Gil Rivière Wekstein : « L’avenir de l’agriculture est incertain et dépend de nouvelles choses : la conditionnalité, le devenir des subventions, les négociations à l’OMC*, la demande sociétale et ses nouvelles exigences…Nous avons véritablement à faire face à des objectifs différents de la période après-seconde guerre mondiale. Le traité européen de Rome avait fixé des objectifs cohérents avec les besoins : augmentation de la productivité, niveau de vie équitable pour les agriculteurs par rapport au reste de la population, stabilisation des marchés, prix raisonnables pour les consommateurs… Michel Debatisse qualifiait ces avancées de «Révolution silencieuse». On peut déplorer qu’elles ne  soient pas comprises par le grand public. Et pourtant nous avons le défi de nourrir davantage d’êtres humains avec moins de terres agricoles et des besoins énergétiques croissants. La nouvelle PAC remet en cause ces principes. »

Que peut-on dire face aux accusations portées par le grand public sur «l’industrialisation de la production» ?
G. R.W : « Les gens ont perdu leurs repères, d’autant plus que les professionnels de l’agroalimentaire se réfèrent dans leur communication aux «recettes à l’ancienne», traditionnelles, etc. Pour mieux communiquer, expliquons d’abord quels sont les évolutions de l’agriculture au grand public. Par exemple, en moins d’un siècle, le temps de travail nécessaire à la production d’1 quintal de blé est passé de 1000 h à 1/4 h ! Un agriculteur nourrit aujourd’hui 60 personnes contre 15 en 1960, etc. Le consommateur a besoin de connaître les méthodes de production pour mieux comprendre le «prêt-à-manger» qu’il demande. »

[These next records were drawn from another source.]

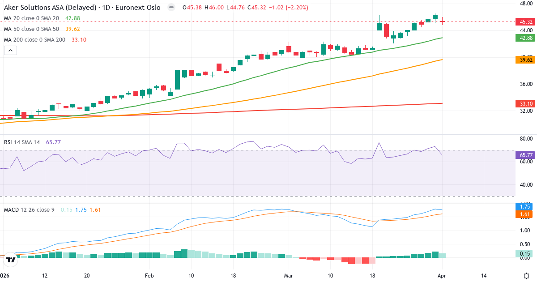The height and width of the screenshot is (282, 537).
Task: Open chart settings gear icon
Action: coord(526,276)
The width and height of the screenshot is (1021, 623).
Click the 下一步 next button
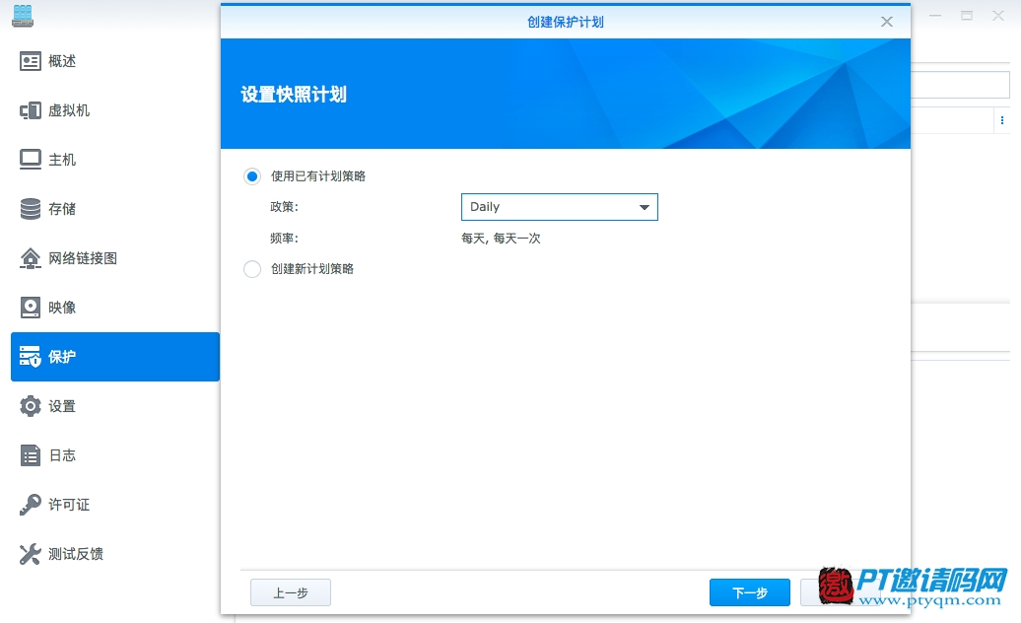(749, 592)
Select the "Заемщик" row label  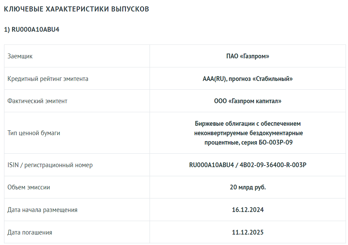coord(20,56)
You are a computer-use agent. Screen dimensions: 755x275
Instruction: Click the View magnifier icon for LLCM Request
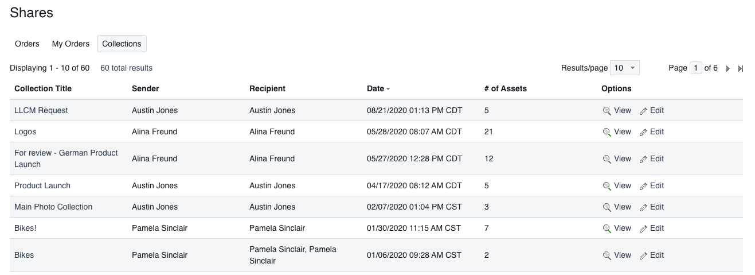[607, 111]
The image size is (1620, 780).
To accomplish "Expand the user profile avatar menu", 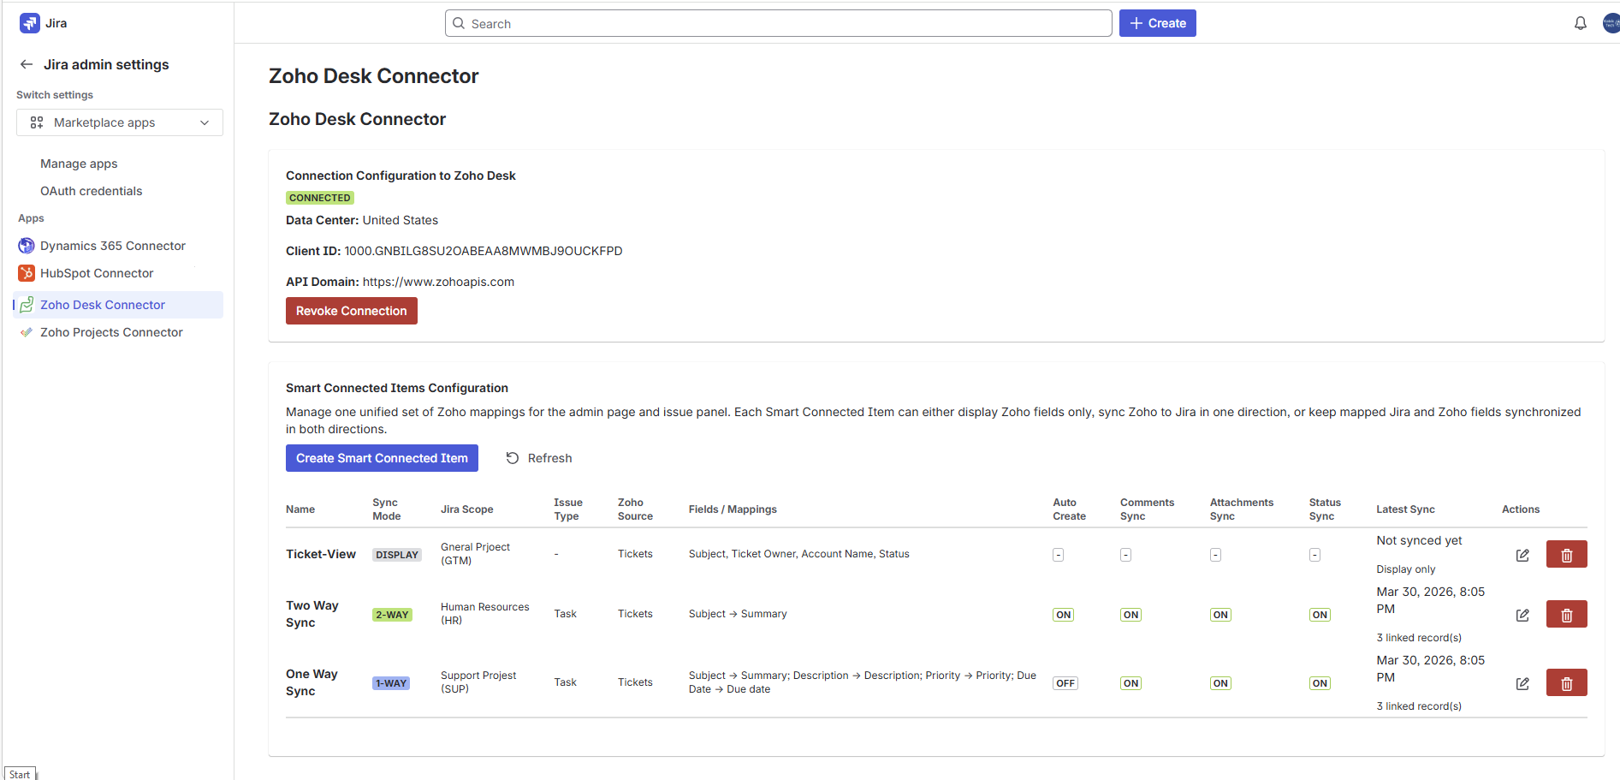I will (1611, 23).
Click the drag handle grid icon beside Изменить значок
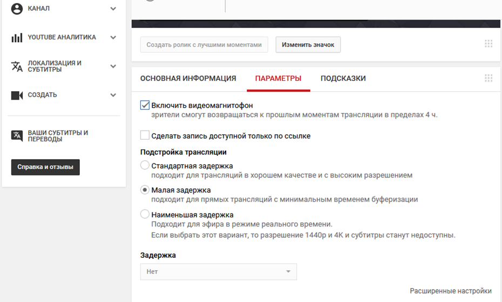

Comment est-on arrivé à cette incompréhension entre les consommateurs et les agriculteurs ?
G. R.W : «La population active agricole est passée de
50 % de la population active au début du siècle, à 3 % aujourd’hui. De plus, il serait nécessaire d’associer davantage les citoyens aux projets agricoles. Le métier d’agriculteur bénéficie d’une certaine sympathie malgré tout : sachons en faire bon usage.»

Propos recueillis par D. Perret

Zoom
La betterave en Auvergne
- 3 721 ha en contrat
- 62,40 t/ha rendement racines
- 19,62 de richesse moyenne
- 79,34 t/ha à 16 de rendement
- 21,60 de tare terre
- 34,5 km de rayon moyen de collecte
- 66 jours de campagne pour l’usine
- 5 018 t/j à 16 de moyenne de coupage
Dans le cadre du plan national d’allocation des quotas d’émissions de gaz à effet de serre, la Sucrerie a restitué au titre de sa consommation de la campagne 2005, 13 166 t de CO2 sur les 17 270 de CO2 affectés au titre de cette campagne.